== Provided data ==

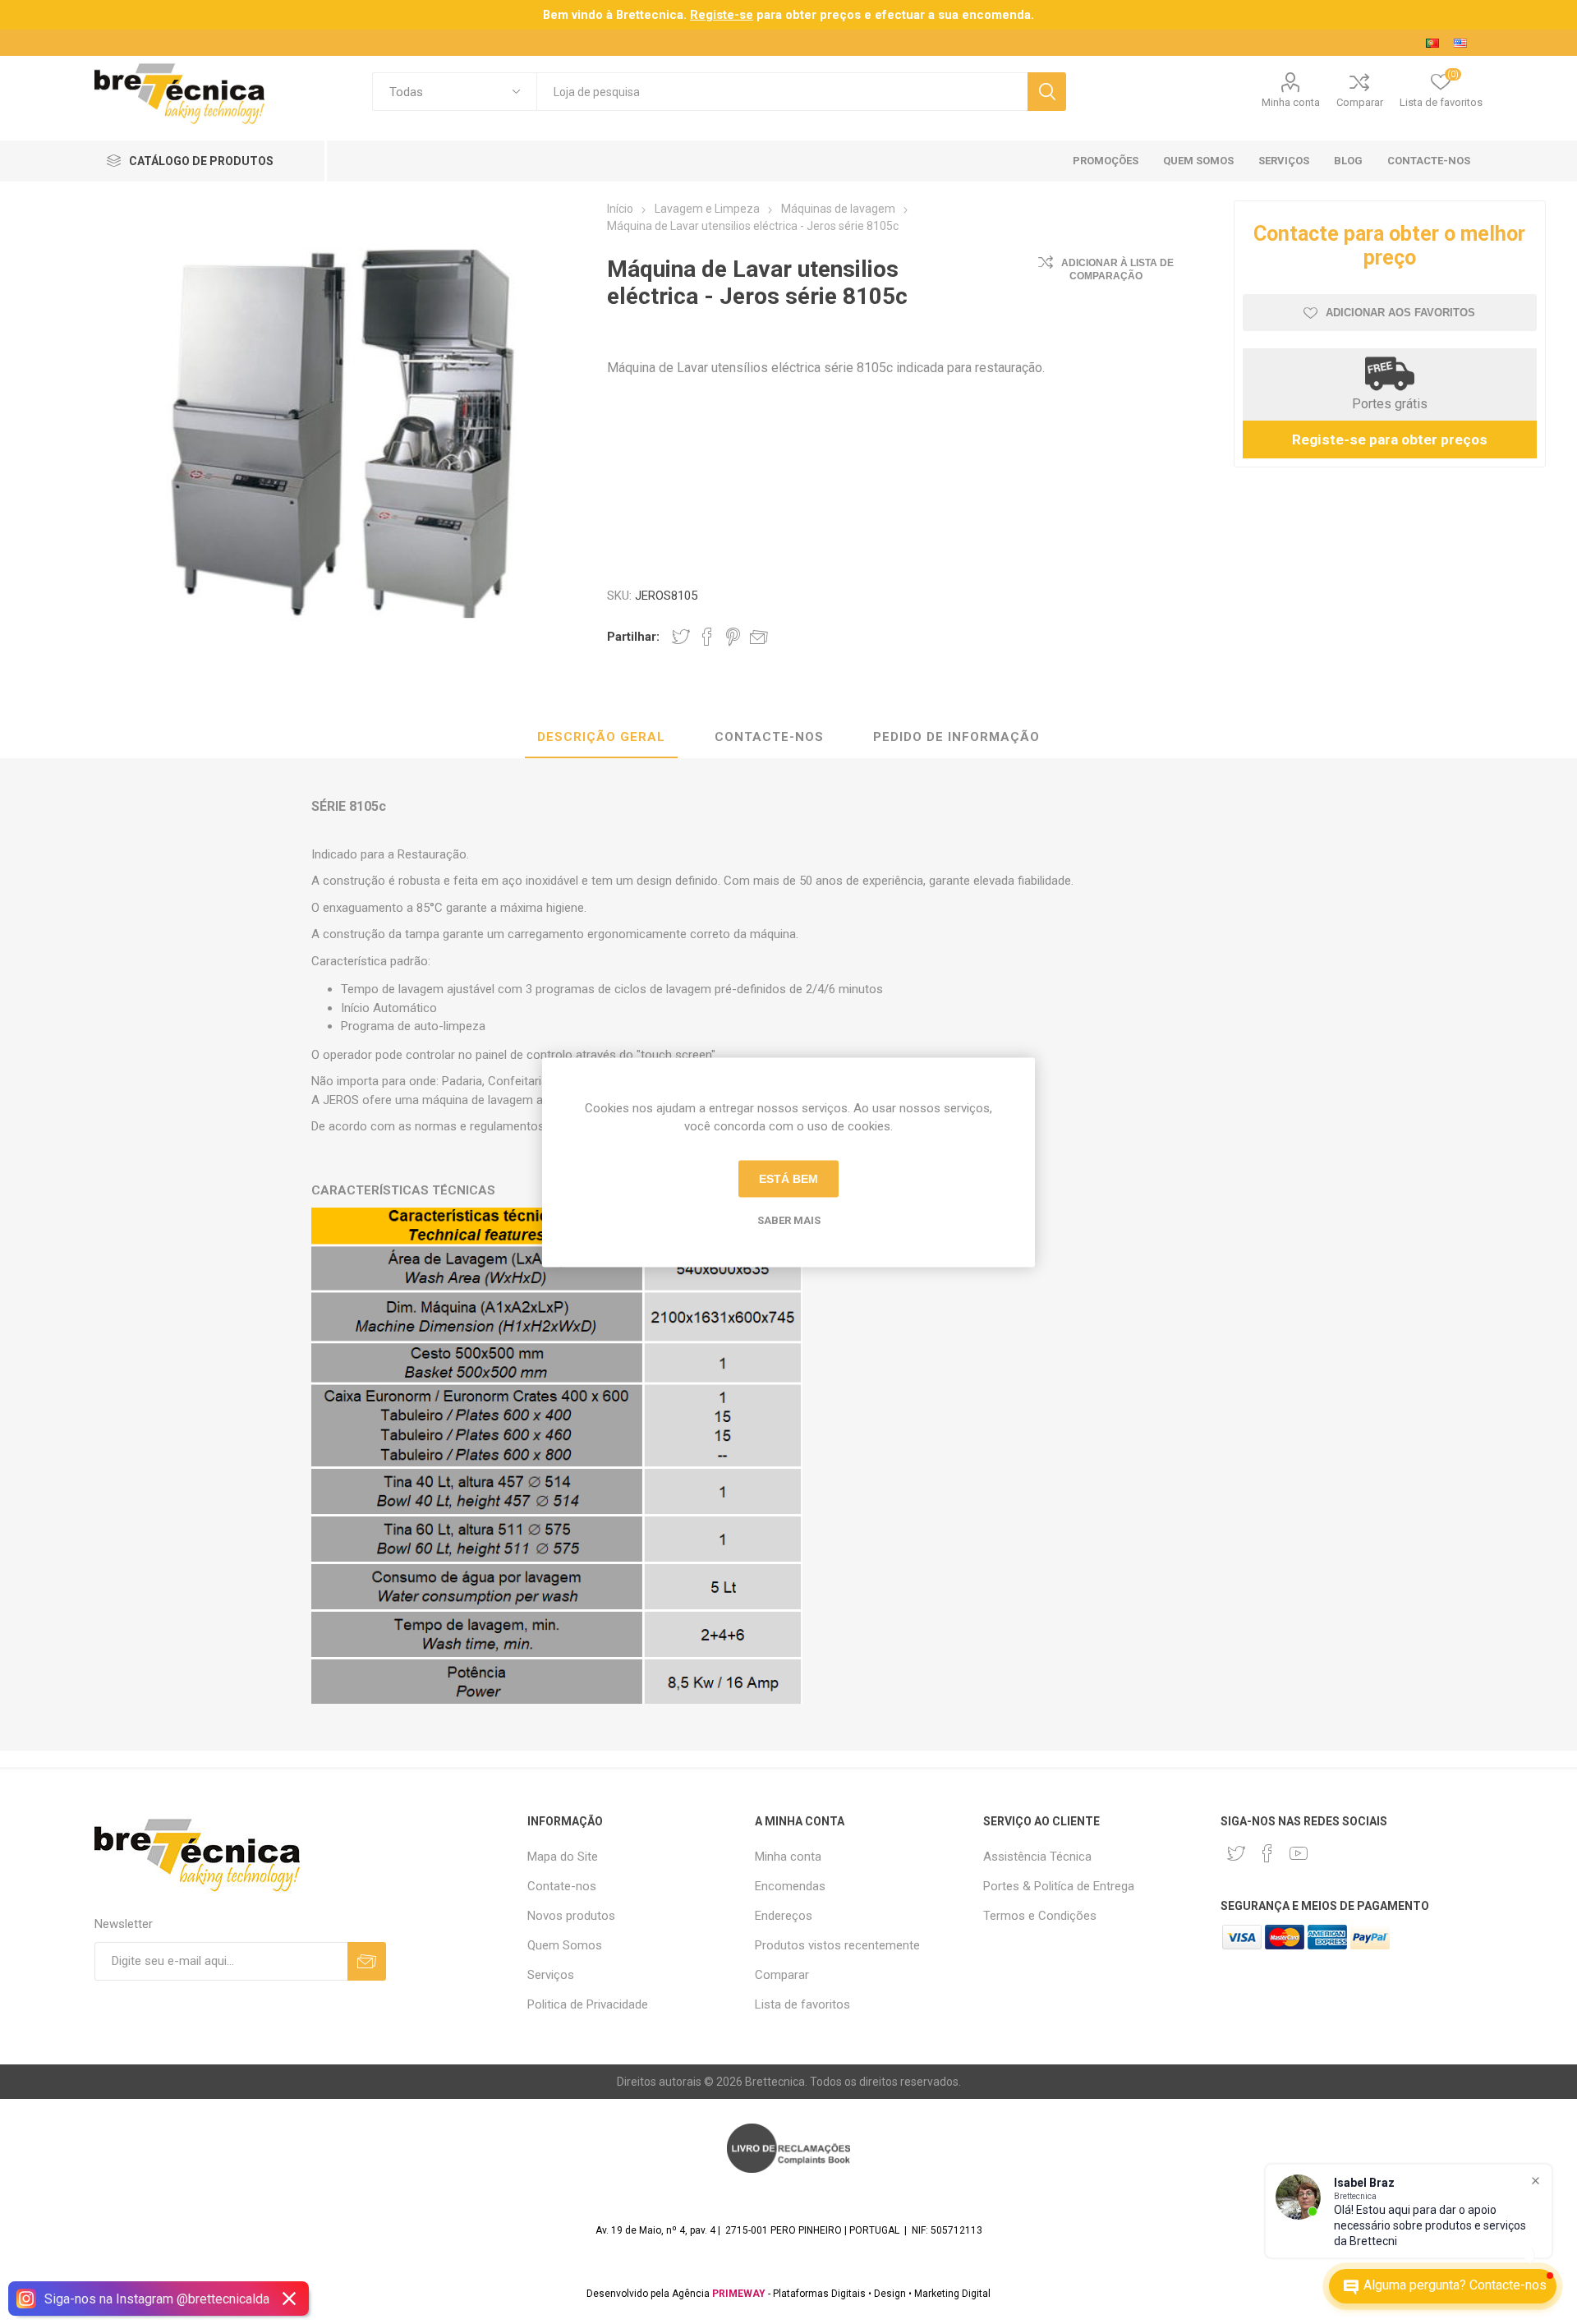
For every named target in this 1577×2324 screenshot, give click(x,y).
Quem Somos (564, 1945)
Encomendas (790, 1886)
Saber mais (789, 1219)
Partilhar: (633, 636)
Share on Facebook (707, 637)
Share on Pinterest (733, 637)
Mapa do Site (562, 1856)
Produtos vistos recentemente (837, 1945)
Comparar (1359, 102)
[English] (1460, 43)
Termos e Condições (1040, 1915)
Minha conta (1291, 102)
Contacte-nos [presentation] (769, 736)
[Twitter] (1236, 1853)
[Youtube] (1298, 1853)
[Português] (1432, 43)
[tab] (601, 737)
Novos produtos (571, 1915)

== Task description ==
Return all lines from the material that contain "Share".

== Task output ==
Share on Facebook (707, 637)
Share on Pinterest (733, 637)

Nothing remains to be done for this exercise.